| Your objective |
Pull out every line of the entries below that contains the string "dimensions", and list those lines.

| Interface element records |
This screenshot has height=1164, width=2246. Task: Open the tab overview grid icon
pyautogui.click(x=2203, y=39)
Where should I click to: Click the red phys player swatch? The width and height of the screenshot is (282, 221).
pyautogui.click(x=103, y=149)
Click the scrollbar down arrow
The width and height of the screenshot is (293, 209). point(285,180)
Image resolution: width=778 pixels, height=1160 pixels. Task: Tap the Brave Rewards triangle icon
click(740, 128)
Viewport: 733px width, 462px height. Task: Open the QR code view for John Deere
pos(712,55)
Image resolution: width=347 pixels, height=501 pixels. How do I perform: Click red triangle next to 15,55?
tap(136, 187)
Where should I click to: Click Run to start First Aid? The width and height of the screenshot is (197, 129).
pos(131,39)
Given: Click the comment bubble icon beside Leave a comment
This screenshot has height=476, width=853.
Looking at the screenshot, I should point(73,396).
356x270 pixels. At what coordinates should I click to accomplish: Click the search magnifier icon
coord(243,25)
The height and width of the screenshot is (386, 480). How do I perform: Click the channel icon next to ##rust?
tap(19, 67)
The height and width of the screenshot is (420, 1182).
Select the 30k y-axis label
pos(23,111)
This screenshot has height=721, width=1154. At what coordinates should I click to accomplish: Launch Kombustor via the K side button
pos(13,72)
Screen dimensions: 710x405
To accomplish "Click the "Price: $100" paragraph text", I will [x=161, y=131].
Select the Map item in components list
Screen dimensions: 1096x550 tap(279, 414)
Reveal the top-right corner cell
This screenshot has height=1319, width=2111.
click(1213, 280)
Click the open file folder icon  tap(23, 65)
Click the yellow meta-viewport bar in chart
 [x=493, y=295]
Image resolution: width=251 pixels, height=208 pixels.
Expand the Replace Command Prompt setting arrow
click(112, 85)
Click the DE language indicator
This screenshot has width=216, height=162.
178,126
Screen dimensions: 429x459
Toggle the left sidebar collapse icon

| Solution to this exercise |
Screen dimensions: 710x405
Screen dimensions: 1096x550 tap(279, 414)
Screen dimensions: 429x459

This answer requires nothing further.